Praticare yoga all’aperto in alcuni centri che offrono sessioni al tramonto con vista mare. È meditativo e rilassante.

Partecipare a esperienze culturali con le First Nations. Alcune comunità aborigene offrono tour e laboratori dove condividono la loro conoscenza della terra, delle piante medicinali, delle storie ancestrali. È un’opportunità rara e preziosa per capire la cultura più antica del mondo.

Quando andare: l’estate australiana (dicembre-febbraio) è perfetta, ma anche la primavera (settembre-novembre) è bellissima. L’inverno non è freddissimo ma le terme sono ancora più piacevoli!

Quanto tempo serve: una settimana per godervi il percorso con calma, alternando terme, natura e degustazioni.

Perché scegliere queste destinazioni nel 2026

Cosa accomuna Louisiana, Tōhoku e Mornington Peninsula? Sono luoghi che offrono esperienze autentiche, lontane dal turismo di massa che sta letteralmente soffocando le mete più famose. Sono destinazioni che rispettano l’ambiente e le culture locali, che vi permettono di viaggiare in modo più consapevole e responsabile.

Il turismo sta cambiando. Non vogliamo più solo “vedere” posti, vogliamo “viverli”. Non cerchiamo solo la foto perfetta per i social, ma esperienze che ci arricchiscono davvero. E queste tre destinazioni offrono esattamente questo: autenticità, cultura profonda, natura incontaminata, incontri veri con le persone del posto.

La Louisiana vi insegnerà che l’America non è solo quella delle grandi città della costa, ma anche quella del profondo Sud con le sue contraddizioni, la sua storia complessa, la sua cultura vivacissima.

Il Tōhoku vi mostrerà un Giappone lento, spirituale, naturale, completamente diverso dalla frenesia di Tokyo. Un Giappone dove potete ancora perdervi senza incontrare un altro turista per ore.

La Mornington Peninsula vi farà capire che l’Australia non è solo Sydney e la Grande Barriera Corallina, ma anche benessere termale, cultura aborigena, vini eccellenti e paesaggi marini straordinari.

I consigli pratici di Tre passi nel mondo

Prenotate con anticipo: queste destinazioni stanno diventando sempre più popolari. Se volete evitare i prezzi alle stelle e assicurarvi le sistemazioni migliori, iniziate a pianificare ora!
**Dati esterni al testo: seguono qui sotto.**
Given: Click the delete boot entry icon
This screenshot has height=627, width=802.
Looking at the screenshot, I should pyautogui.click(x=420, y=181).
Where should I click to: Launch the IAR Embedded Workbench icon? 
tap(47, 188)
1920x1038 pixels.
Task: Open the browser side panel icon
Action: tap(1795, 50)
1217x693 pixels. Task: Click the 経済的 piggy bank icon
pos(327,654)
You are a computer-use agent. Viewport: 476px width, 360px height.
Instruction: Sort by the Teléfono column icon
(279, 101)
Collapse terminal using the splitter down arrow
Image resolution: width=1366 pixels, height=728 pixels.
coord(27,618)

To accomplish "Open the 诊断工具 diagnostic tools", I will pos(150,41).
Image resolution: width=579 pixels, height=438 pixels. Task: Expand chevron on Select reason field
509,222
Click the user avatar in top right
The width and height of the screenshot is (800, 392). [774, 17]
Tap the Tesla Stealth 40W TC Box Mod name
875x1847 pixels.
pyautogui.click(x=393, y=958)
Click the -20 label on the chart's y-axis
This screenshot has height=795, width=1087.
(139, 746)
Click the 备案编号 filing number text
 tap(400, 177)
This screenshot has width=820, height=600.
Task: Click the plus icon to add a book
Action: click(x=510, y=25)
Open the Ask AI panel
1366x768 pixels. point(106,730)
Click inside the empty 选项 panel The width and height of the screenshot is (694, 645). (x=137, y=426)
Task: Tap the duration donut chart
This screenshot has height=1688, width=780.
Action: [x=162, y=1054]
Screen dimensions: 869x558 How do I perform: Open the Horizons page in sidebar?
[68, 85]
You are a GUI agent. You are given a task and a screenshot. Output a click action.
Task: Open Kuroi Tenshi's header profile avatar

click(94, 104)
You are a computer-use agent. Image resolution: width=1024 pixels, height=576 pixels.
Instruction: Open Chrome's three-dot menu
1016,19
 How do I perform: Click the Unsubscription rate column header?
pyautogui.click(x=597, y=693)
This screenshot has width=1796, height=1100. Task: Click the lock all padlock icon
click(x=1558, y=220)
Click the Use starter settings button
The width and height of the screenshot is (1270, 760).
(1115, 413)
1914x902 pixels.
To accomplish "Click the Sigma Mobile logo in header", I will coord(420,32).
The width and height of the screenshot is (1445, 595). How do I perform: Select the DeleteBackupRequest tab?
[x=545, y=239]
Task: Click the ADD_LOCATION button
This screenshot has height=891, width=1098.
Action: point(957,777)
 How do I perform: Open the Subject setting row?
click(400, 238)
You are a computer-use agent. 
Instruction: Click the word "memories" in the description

Viaggiate con rispetto: soprattutto quando visitate comunità indigene o luoghi sacri, informatevi prima sulle regole e sui comportamenti appropriati. Il rispetto è fondamentale.

Prendetevi tempo: questi non sono viaggi da fare di corsa in una settimana. Sono destinazioni che meritano tempo, lentezza, immersione totale.

Apritevi alle esperienze: provate la cucina locale anche se sembra strana, partecipate ai rituali quando vi viene offerto, parlate con le persone. È così che i viaggi diventano memorabili!

Documentatevi prima: leggete libri, guardate documentari, informatevi sulla storia e la cultura dei luoghi che visiterete. Arriverete più preparati e apprezzerete molto di più.

Le considerazioni della redazione di threegirlstravel.com

Se dovessimo scegliere una sola di queste tre destinazioni per il 2026? Impossibile! Sono così diverse che la scelta dipende solo da cosa cercate in questo momento della vostra vita.

Se volete musica, cibo piccante e una full immersion nella cultura americana più autentica, scegliete la Louisiana. Se cercate spiritualità, natura e un Giappone lontano dagli stereotipi, il Tōhoku vi aspetta. Se sognate benessere, terme vista oceano e cultura aborigena, la Mornington Peninsula è perfetta.

Ma sapete cosa vi diciamo? Mettetele tutte e tre nella vostra lista dei desideri! Non devono per forza essere tutte nel 2026. Possono diventare i vostri prossimi tre grandi viaggi, quelli che ricorderete per sempre, quelli che vi cambieranno il modo di vedere il mondo.

Perché viaggiare non è solo spostarsi da un posto all’altro. È aprire la mente, il cuore, l’anima. È capire che il mondo è molto più grande e complesso di quanto pensiamo. È tornare a casa diversi da come siamo partiti.

E questi tre luoghi hanno il potere di fare esattamente questo: trasformarvi attraverso la bellezza, la cultura, la natura, gli incontri. Non sono viaggi facili o scontati, sono avventure vere che richiedono curiosità, apertura mentale e voglia di mettersi in gioco.

Ma fidatevi: ne varrà ogni singolo momento, ogni singolo dollaro speso, ogni singola emozione provata!